- **What is being asked**
Quote, with no changes, the lines that run from the top of the material to the line with "Click 立即下载 for Adobe Illustrator", both included.

===============

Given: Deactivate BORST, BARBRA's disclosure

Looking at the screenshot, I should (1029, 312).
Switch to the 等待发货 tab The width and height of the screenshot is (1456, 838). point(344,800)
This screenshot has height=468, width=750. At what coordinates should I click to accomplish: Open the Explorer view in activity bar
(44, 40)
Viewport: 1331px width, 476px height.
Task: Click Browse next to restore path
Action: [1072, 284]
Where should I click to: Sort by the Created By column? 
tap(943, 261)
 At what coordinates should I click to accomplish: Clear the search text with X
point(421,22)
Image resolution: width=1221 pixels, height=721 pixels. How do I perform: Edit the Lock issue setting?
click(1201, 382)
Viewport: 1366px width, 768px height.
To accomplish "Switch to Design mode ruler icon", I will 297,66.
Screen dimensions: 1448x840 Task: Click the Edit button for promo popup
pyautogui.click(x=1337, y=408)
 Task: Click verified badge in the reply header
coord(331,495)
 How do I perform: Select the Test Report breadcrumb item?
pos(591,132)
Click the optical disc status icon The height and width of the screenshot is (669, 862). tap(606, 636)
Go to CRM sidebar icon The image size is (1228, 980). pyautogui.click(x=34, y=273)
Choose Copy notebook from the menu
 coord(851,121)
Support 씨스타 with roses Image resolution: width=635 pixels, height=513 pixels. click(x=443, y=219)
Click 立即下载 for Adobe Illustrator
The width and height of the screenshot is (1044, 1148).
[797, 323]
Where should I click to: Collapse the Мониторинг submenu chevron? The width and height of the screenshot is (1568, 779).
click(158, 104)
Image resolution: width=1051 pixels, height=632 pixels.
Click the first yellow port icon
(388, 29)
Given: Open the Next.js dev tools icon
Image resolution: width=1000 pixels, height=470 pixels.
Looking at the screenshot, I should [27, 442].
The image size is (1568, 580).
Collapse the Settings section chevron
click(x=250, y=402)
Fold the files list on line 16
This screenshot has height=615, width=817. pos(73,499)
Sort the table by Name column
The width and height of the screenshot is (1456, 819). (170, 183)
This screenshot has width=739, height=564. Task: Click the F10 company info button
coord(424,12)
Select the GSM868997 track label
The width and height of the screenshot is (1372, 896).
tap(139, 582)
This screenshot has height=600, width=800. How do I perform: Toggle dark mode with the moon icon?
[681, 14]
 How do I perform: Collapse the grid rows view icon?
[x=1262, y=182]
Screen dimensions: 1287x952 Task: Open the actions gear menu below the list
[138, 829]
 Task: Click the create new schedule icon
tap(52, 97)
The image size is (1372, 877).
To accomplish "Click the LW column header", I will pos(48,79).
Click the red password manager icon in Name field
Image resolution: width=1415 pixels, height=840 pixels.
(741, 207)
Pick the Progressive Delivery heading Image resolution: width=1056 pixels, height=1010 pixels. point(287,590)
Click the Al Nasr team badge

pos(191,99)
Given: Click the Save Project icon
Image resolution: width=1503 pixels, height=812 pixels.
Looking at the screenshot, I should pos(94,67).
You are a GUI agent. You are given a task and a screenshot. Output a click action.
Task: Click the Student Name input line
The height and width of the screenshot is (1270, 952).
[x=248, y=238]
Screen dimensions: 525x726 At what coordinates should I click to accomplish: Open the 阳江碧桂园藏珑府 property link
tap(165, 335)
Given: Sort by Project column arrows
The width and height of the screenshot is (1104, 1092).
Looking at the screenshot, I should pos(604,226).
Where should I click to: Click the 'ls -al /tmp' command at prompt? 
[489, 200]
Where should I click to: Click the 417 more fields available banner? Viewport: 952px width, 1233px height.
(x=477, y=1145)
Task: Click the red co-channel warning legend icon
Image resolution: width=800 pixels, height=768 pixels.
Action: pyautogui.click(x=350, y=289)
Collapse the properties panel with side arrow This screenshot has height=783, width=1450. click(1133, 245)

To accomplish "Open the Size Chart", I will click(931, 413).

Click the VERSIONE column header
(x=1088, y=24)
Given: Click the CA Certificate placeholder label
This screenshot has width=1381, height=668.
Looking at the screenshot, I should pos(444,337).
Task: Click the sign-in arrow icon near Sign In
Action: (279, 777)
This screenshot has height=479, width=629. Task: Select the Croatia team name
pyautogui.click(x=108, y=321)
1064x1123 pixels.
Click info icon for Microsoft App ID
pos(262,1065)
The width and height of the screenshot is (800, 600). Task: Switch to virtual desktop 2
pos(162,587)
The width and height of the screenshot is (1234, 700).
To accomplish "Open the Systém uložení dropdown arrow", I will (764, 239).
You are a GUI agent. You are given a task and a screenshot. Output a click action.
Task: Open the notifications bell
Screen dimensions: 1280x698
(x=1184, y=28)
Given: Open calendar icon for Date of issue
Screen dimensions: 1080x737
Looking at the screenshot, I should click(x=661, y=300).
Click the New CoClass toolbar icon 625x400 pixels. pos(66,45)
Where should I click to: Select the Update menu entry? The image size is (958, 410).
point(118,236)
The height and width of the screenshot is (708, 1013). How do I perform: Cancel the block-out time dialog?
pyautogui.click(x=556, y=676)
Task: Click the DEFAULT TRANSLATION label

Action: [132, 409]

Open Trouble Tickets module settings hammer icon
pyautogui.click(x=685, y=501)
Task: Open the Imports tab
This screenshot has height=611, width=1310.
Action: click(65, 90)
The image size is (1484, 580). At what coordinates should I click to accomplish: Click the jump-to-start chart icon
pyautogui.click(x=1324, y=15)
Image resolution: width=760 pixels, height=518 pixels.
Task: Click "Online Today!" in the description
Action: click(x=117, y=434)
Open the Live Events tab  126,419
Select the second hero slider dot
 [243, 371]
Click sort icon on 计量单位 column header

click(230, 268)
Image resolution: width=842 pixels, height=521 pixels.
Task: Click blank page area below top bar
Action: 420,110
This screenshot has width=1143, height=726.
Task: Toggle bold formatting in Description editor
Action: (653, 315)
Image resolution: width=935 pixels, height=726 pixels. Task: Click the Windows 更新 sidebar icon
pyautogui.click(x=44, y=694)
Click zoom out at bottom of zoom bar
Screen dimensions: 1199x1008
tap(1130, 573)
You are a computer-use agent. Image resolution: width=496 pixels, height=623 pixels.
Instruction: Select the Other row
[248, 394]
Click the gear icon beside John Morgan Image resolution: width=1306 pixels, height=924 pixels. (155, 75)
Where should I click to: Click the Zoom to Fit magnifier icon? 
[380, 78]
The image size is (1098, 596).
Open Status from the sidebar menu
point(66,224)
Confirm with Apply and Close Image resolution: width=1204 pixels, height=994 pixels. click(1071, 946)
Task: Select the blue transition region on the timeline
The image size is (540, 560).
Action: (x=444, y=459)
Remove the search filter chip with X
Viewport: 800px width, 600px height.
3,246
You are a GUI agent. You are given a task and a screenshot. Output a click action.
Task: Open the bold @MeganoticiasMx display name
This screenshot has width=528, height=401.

===============

- **Solution to this task**
Given: Deactivate BORST, BARBRA's disclosure

Looking at the screenshot, I should (1029, 312).
Switch to the 等待发货 tab The width and height of the screenshot is (1456, 838). point(344,800)
This screenshot has height=468, width=750. At what coordinates should I click to accomplish: Open the Explorer view in activity bar
(44, 40)
Viewport: 1331px width, 476px height.
Task: Click Browse next to restore path
Action: [1072, 284]
Where should I click to: Sort by the Created By column? 
tap(943, 261)
 At what coordinates should I click to accomplish: Clear the search text with X
point(421,22)
Image resolution: width=1221 pixels, height=721 pixels. How do I perform: Edit the Lock issue setting?
click(1201, 382)
Viewport: 1366px width, 768px height.
To accomplish "Switch to Design mode ruler icon", I will 297,66.
Screen dimensions: 1448x840 Task: Click the Edit button for promo popup
pyautogui.click(x=1337, y=408)
 Task: Click verified badge in the reply header
coord(331,495)
 How do I perform: Select the Test Report breadcrumb item?
pos(591,132)
Click the optical disc status icon The height and width of the screenshot is (669, 862). tap(606, 636)
Go to CRM sidebar icon The image size is (1228, 980). pyautogui.click(x=34, y=273)
Choose Copy notebook from the menu
 coord(851,121)
Support 씨스타 with roses Image resolution: width=635 pixels, height=513 pixels. click(x=443, y=219)
Click 立即下载 for Adobe Illustrator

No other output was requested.